Work instruction ::
Give every line below again, exactly as it appears.

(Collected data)

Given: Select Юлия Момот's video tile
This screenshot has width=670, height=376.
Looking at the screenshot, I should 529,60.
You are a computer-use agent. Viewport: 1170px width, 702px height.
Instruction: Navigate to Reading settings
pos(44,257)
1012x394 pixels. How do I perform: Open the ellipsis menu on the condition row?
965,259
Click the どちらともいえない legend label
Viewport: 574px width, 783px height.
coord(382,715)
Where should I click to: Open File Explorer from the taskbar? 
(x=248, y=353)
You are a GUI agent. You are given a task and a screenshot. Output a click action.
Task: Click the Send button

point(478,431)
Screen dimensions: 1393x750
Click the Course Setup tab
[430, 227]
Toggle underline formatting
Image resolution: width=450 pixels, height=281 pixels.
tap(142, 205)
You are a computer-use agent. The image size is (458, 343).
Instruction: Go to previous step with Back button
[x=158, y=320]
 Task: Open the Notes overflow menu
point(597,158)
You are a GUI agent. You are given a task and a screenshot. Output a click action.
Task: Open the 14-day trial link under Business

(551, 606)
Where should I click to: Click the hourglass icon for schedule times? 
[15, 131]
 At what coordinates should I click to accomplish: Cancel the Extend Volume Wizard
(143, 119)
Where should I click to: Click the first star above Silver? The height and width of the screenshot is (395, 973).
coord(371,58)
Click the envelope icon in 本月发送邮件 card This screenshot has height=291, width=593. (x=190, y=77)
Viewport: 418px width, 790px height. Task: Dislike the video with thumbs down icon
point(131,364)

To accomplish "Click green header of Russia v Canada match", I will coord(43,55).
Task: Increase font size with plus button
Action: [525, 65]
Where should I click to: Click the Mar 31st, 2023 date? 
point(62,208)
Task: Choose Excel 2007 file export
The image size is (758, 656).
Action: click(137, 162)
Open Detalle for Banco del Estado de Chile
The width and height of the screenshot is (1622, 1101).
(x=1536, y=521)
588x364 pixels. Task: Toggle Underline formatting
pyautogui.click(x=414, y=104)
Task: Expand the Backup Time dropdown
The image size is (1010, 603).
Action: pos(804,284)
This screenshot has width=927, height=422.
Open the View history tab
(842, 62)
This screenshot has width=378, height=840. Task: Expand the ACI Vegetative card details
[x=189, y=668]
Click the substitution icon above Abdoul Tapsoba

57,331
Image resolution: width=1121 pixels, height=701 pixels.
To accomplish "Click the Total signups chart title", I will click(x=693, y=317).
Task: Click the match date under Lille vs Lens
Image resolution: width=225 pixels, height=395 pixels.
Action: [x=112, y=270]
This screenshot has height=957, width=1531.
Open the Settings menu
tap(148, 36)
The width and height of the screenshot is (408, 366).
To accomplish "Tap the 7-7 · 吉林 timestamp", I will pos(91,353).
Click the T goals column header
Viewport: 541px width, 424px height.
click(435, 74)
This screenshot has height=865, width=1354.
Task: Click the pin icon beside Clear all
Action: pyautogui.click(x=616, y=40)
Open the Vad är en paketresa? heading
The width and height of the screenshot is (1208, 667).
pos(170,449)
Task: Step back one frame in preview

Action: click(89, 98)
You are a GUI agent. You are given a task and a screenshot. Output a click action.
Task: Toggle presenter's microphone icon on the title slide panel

Solution for this exercise ::
Given: Select Юлия Момот's video tile
This screenshot has width=670, height=376.
Looking at the screenshot, I should 529,60.
You are a computer-use agent. Viewport: 1170px width, 702px height.
Instruction: Navigate to Reading settings
pos(44,257)
1012x394 pixels. How do I perform: Open the ellipsis menu on the condition row?
965,259
Click the どちらともいえない legend label
Viewport: 574px width, 783px height.
coord(382,715)
Where should I click to: Open File Explorer from the taskbar? 
(x=248, y=353)
You are a GUI agent. You are given a task and a screenshot. Output a click action.
Task: Click the Send button

point(478,431)
Screen dimensions: 1393x750
Click the Course Setup tab
[430, 227]
Toggle underline formatting
Image resolution: width=450 pixels, height=281 pixels.
tap(142, 205)
You are a computer-use agent. The image size is (458, 343).
Instruction: Go to previous step with Back button
[x=158, y=320]
 Task: Open the Notes overflow menu
point(597,158)
You are a GUI agent. You are given a task and a screenshot. Output a click action.
Task: Open the 14-day trial link under Business

(551, 606)
Where should I click to: Click the hourglass icon for schedule times? 
[15, 131]
 At what coordinates should I click to accomplish: Cancel the Extend Volume Wizard
(143, 119)
Where should I click to: Click the first star above Silver? The height and width of the screenshot is (395, 973).
coord(371,58)
Click the envelope icon in 本月发送邮件 card This screenshot has height=291, width=593. (x=190, y=77)
Viewport: 418px width, 790px height. Task: Dislike the video with thumbs down icon
point(131,364)

To accomplish "Click green header of Russia v Canada match", I will coord(43,55).
Task: Increase font size with plus button
Action: [525, 65]
Where should I click to: Click the Mar 31st, 2023 date? 
point(62,208)
Task: Choose Excel 2007 file export
The image size is (758, 656).
Action: click(137, 162)
Open Detalle for Banco del Estado de Chile
The width and height of the screenshot is (1622, 1101).
(x=1536, y=521)
588x364 pixels. Task: Toggle Underline formatting
pyautogui.click(x=414, y=104)
Task: Expand the Backup Time dropdown
The image size is (1010, 603).
Action: pos(804,284)
This screenshot has width=927, height=422.
Open the View history tab
(842, 62)
This screenshot has width=378, height=840. Task: Expand the ACI Vegetative card details
[x=189, y=668]
Click the substitution icon above Abdoul Tapsoba

57,331
Image resolution: width=1121 pixels, height=701 pixels.
To accomplish "Click the Total signups chart title", I will click(x=693, y=317).
Task: Click the match date under Lille vs Lens
Image resolution: width=225 pixels, height=395 pixels.
Action: [x=112, y=270]
This screenshot has height=957, width=1531.
Open the Settings menu
tap(148, 36)
The width and height of the screenshot is (408, 366).
To accomplish "Tap the 7-7 · 吉林 timestamp", I will pos(91,353).
Click the T goals column header
Viewport: 541px width, 424px height.
click(435, 74)
This screenshot has height=865, width=1354.
Task: Click the pin icon beside Clear all
Action: pyautogui.click(x=616, y=40)
Open the Vad är en paketresa? heading
The width and height of the screenshot is (1208, 667).
pos(170,449)
Task: Step back one frame in preview

Action: click(89, 98)
You are a GUI agent. You are given a task and a screenshot. Output a click action.
Task: Toggle presenter's microphone icon on the title slide panel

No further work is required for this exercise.